Бабушка Савская тоже уехала. На Кубань, к своему сыну. У нее сын в армии служил. Отслужил, вернулся в Ленинград, поработал на заводе — не понравилось, он и уехал на Кубань и ее к себе пожить пригласил. Я его плохо помню: он, когда ему лет шестнадцать было, женился — так все во дворе говорили — и с нами не жил.
Уехали Трофимов и Савская — и все. Никого больше нет в квартире. Квартира у нас маленькая.

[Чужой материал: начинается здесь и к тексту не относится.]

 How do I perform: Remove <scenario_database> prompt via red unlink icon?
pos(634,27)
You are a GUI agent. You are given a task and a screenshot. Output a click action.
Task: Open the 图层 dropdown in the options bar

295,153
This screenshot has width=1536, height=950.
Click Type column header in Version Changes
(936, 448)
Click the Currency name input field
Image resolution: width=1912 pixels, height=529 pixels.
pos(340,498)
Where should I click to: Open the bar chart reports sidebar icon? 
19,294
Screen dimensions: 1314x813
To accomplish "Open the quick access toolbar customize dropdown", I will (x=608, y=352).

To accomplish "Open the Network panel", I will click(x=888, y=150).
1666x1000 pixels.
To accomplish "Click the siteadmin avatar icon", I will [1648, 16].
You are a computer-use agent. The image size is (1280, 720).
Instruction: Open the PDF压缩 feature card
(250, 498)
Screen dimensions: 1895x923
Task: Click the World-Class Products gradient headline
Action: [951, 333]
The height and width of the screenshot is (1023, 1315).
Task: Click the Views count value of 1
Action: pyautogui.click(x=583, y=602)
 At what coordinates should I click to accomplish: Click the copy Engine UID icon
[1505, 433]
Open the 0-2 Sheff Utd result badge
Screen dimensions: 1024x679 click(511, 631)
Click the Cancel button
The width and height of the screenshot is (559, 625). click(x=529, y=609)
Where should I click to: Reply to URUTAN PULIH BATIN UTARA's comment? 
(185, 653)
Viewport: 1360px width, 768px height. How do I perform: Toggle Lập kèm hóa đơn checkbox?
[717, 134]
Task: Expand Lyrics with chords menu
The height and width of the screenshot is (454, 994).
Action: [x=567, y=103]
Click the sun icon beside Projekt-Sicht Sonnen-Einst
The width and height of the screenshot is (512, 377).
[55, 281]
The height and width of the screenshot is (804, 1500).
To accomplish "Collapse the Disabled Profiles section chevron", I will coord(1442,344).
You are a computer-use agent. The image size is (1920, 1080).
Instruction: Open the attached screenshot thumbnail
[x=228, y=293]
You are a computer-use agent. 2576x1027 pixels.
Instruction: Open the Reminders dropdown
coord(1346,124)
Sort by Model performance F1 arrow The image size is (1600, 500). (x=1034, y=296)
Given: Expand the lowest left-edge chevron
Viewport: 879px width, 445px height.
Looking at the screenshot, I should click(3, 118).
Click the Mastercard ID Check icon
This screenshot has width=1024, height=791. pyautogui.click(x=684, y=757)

Я хожу на кухню и от нечего делать жгу спички. Уроки готовы. Суп для мамы ставить рано. Пойти и поиграть на трубе пока нельзя — нужно маму дождаться. Хожу и жгу спички. На коробке написано: «Не разрешайте детям играть с огнем». Был бы я ребенком, я бы тут же сообразил, что раз «не разрешайте», — значит, родители и не разрешат, надо бы этот коробочек припрятать. Только все это ко мне отношения не имеет: я до спичек не жадный, могу их и не трогать.
Другое дело, если человек собирает этикетки от спичек, вот как Валерка значки собирает. Раздражает меня чего-то Валерка. Вечно носится по школе, орет, учится шаляй-валяй. Ну, я понимаю, человек решил: учиться не буду. Так он и не учится, и на двойки внимания не обращает, и не ноет. А Валерка палец о палеи не ударит, а сам потом начинает ныть: «Дай списать, дай списать» — и все вздрагивает: ах, сейчас его вызовут!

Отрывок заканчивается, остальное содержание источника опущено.